7}, Takeshi Inagaki⁸, Timothy F Osborne⁹, Takeshi Yoneshiro¹, Yoshihiro Matsumura¹, Juro Sakai^{1

2}

Affiliations

¹ Division of Molecular Physiology and Metabolism, Tohoku University Graduate School of Medicine, Sendai 980-8575, Japan.
² Division of Metabolic Medicine, Research Center for Advanced Science and Technology, The University of Tokyo, Tokyo 153-8904, Japan.
³ Isotope Science Center, The University of Tokyo, Tokyo 113-0032, Japan.
⁴ Department of Nuclear Receptor Medicine, Laboratories for Systems Biology and Medicine, Research Center for Advanced Science and Technology, The University of Tokyo, Tokyo 153-8904, Japan.
⁵ Cell Biology Unit, Institute of Innovative Research, Tokyo Institute of Technology, Yokohama 226-8503, Japan.
⁶ Genome Science and Medicine Division, Research Center for Advanced Science and Technology, The University of Tokyo, Tokyo 153-8904, Japan.
⁷ Graduate School of Nursing, Miyagi University, Miyagi 981-3298, Japan.
⁸ Laboratory of Epigenetics and Metabolism, Institute for Molecular and Cellular Regulation, Gunma University, Gunma 371-8512, Japan.
⁹ Institute for Fundamental Biomedical Research, Johns Hopkins All Children's Hospital, and Medicine in the Division of Endocrinology, Diabetes and Metabolism of the Johns Hopkins University School of Medicine, Petersburg, FL 33701, USA.

Abstract

Mitochondria play a vital role in non-shivering thermogenesis in both brown and subcutaneous white adipose tissues (BAT and scWAT, respectively).
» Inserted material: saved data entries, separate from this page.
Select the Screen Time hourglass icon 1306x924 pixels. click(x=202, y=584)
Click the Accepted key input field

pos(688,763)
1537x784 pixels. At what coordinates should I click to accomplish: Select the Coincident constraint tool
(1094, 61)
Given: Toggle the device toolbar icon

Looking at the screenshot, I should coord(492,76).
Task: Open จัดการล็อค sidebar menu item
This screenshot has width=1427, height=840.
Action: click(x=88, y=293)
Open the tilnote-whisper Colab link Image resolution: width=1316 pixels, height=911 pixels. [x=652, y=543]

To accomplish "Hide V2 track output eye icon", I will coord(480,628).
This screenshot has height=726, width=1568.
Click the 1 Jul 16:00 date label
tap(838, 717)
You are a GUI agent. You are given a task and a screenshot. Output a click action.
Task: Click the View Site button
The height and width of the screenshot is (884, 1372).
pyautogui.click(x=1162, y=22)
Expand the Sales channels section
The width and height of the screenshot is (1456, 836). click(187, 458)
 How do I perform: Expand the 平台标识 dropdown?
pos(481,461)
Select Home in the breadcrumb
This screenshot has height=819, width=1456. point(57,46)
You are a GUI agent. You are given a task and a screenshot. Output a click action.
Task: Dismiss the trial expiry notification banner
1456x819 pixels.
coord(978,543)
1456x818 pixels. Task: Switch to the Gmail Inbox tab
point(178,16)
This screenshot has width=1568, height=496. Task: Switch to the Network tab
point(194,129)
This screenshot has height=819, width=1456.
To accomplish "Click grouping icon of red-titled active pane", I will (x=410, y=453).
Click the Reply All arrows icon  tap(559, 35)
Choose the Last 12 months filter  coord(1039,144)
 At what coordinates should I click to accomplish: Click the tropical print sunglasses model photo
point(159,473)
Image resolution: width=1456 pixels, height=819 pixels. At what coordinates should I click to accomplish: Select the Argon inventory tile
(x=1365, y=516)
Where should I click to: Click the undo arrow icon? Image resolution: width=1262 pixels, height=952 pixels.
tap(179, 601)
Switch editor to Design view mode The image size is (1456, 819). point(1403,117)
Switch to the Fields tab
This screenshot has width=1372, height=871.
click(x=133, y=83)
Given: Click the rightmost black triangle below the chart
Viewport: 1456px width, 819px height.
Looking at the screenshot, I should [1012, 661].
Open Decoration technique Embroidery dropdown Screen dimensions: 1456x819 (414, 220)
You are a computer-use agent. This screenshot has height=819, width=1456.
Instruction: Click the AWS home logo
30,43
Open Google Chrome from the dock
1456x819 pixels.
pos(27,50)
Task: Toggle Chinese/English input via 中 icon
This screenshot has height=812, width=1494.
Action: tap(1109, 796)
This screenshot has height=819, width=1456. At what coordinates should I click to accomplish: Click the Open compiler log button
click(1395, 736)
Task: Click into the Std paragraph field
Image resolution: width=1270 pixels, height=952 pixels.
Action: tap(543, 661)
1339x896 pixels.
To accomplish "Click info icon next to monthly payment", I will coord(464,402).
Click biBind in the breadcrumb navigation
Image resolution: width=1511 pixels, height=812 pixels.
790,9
However, specific regulatory mechanisms driving mitochondrial function in these tissues have been unclear. Here we demonstrate that prolonged activation of β-adrenergic signaling induces epigenetic modifications in scWAT, specifically targeting the enhancers for the mitochondria master regulator genes Pgc1a/b. This is mediated at least partially through JMJD1A, a histone demethylase that in response to β-adrenergic signals, facilitates H3K9 demethylation of the Pgc1a/b enhancers, promoting mitochondrial biogenesis and the formation of beige adipocytes. Disruption of demethylation activity of JMJD1A in mice impairs activation of Pgc1a/b driven mitochondrial biogenesis and limits scWAT beiging, contributing to reduced energy expenditure, obesity, insulin resistance, and metabolic disorders. Notably, JMJD1A demethylase activity is not required for Pgc1a/b dependent thermogenic capacity of BAT especially during acute cold stress, emphasizing the importance of scWAT thermogenesis in overall energy metabolism.

Keywords: Cell biology; Cellular physiology; Pathophysiology.